- Episode no.: Series 4 Episode 4
- Written by: Ben Elton; Richard Curtis;
- Original air date: 19 October 1989

Guest appearances
- Gabrielle Glaister; Rik Mayall; Adrian Edmondson; Hugo Blick;

Episode chronology
| ← Previous "Major Star" | Next → "General Hospital" |

= Private Plane =

"Private Plane", or "Plan D: Private Plane", is the fourth episode of Blackadder Goes Forth, the fourth series of the BBC sitcom Blackadder.

==Plot==

The episode begins with an ongoing artillery attack that is disturbing Blackadder's rest, an attack which Blackadder says is futile as "Jerry is safe underground". Shortly after it stops, an air raid begins. Believing it to be a German raid, Blackadder leaves an angry message for the head of the Royal Flying Corps ("Message reads 'Where are you, you bastards?'"), but is not thrilled to learn that it was simply a display by the Flying Corps. Shortly afterwards, the brash and egocentric Squadron Commander Lord Flashheart crash lands in the trench and punches Blackadder, believing him to be a "Boche". Baldrick and George are enraptured by Flashheart, though Blackadder is completely unimpressed, viewing Flashheart as a "prat". As Flashheart leaves with Bob, he offers George a place in the Flying Corps. Initially uninterested, Blackadder is more agreeable when he learns of the "Twenty Minuters" squadron, so named because new pilots only spend twenty minutes in the air.

At Staff HQ, Blackadder tries to join the Flying Corps; Captain Darling tries to stop him, but General Melchett allows the transfer. At basic training the next day, Blackadder learns that the flight instructor is Flashheart, and that the actual reason for the name "Twenty Minuters" is because the twenty minutes is the life expectancy of a new pilot. Darling at this point assures Blackadder that he will be fine as long as he has a good navigator. However, much to Darling's glee, the navigator is Baldrick.

Shortly after takeoff, both Blackadder and Baldrick are shot down by a German plane and captured by Baron von Richthofen, who wants to learn the subtleties of British humour. He informs them of their fate, which entails teaching home economics to young German girls in a convent outside Heidelberg, which the Baron thinks will be a "fate worse than death to a British soldier"; Blackadder feigns sorrow, but he is, of course, overjoyed.

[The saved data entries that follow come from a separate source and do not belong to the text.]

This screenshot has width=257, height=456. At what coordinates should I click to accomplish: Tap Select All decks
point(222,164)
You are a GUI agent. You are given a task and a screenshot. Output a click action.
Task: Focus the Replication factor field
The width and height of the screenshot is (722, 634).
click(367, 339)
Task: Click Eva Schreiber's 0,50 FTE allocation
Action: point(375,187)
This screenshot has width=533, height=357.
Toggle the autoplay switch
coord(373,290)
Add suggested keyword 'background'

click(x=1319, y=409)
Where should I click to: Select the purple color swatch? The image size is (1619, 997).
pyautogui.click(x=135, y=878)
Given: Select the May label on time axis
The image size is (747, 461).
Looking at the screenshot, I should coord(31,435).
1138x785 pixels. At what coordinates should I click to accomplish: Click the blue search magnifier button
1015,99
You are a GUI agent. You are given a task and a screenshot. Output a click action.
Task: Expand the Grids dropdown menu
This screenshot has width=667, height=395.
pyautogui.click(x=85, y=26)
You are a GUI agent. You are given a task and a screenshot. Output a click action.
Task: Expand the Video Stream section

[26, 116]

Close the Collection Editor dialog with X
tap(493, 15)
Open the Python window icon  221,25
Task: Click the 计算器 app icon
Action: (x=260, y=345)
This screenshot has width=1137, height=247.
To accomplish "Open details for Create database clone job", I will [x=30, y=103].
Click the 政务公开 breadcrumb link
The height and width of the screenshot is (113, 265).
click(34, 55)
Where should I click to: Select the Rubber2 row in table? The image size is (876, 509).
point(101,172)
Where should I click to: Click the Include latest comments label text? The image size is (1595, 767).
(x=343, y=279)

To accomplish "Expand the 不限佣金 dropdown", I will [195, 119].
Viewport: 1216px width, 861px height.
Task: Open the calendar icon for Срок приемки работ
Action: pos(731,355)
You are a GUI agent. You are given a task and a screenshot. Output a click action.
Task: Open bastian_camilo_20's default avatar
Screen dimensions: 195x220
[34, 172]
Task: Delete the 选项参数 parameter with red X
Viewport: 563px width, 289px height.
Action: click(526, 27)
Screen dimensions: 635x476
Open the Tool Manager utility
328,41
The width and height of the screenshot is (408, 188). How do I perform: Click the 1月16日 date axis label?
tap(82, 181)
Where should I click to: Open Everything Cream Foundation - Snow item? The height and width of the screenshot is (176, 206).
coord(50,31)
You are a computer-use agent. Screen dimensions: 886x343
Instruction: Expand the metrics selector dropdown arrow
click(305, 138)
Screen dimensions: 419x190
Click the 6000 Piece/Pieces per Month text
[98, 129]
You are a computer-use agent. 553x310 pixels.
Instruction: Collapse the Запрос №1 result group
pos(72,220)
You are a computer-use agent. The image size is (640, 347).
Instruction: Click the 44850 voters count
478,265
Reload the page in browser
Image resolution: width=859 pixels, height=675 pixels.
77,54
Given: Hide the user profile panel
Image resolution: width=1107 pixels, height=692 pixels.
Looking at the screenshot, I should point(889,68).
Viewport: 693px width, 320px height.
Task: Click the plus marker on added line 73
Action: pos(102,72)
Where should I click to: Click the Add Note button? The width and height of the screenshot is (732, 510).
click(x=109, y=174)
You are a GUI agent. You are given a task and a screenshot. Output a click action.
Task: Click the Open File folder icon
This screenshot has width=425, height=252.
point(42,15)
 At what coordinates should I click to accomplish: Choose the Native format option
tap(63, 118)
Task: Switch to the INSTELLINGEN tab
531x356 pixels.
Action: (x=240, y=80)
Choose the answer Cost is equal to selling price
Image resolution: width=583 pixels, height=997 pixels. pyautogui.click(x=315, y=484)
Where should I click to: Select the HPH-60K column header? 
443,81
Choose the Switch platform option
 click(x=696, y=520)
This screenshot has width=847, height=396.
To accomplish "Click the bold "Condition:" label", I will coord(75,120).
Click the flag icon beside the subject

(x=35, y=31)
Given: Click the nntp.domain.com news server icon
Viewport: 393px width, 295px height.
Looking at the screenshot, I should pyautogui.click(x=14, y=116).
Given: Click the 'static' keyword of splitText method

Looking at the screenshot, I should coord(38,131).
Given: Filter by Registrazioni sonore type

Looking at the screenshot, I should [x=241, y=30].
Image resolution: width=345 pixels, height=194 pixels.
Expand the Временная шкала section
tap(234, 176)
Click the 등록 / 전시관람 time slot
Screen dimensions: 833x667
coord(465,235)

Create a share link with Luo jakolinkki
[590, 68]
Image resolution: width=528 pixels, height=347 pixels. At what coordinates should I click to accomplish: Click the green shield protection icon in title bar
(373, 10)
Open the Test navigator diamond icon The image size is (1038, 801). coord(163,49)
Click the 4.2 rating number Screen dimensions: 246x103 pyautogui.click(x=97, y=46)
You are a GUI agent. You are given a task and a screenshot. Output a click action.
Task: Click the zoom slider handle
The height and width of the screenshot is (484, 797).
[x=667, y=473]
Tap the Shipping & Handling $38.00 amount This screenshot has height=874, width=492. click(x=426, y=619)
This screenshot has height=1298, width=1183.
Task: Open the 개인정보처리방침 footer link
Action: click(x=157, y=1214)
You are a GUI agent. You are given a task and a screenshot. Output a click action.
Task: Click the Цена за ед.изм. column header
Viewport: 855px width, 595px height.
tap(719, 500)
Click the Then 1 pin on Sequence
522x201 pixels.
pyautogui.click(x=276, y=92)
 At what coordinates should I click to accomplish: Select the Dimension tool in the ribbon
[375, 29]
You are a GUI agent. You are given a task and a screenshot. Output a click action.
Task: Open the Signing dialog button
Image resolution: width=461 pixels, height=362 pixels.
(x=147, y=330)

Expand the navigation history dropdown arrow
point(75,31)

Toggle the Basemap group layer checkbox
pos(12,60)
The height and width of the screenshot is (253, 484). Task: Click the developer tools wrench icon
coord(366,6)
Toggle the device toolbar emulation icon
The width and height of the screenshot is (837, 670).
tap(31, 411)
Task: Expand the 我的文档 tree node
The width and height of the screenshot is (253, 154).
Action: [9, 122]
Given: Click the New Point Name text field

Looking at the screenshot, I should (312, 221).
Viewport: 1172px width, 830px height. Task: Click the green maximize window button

George, in the meantime, attempts to rescue Blackadder with the help of Darling and Melchett, but is informed that it would be "pointless". He is shown a life size model of the land they have recaptured, measuring seventeen square feet. He is more successful in recruiting Lord Flashheart, who swiftly rescues Blackadder and Baldrick. Blackadder tries to stall them claiming he has "splintered [his] pancreas", but Flashheart is not fooled and forces Blackadder out the door. At that moment, Richthofen appears and confronts Flashheart, comparing the nobility and majesty of their calling. In response, Flashheart shoots von Richthofen and calls him a "poof".

Back at HQ, Blackadder confronts the cowardly Darling who as he steps backwards finds that Flashheart is standing behind him. Flashheart then headbutts Darling into unconsciousness onto his desk to get back at him for not rescuing them sooner. He then leaves, advising Blackadder "If you want something, take it" (a principle he demonstrates with Bob). Melchett appears, at which point Blackadder asks for some time off to recuperate. Melchett agrees, stating that Blackadder's commanding officer would have to be "stark raving mad" to refuse. However, when Blackadder reminds Melchett that he is Blackadder's commanding officer and asks if he can have a week's leave to recuperate, Melchett replies "Certainly not", refusing Blackadder's request.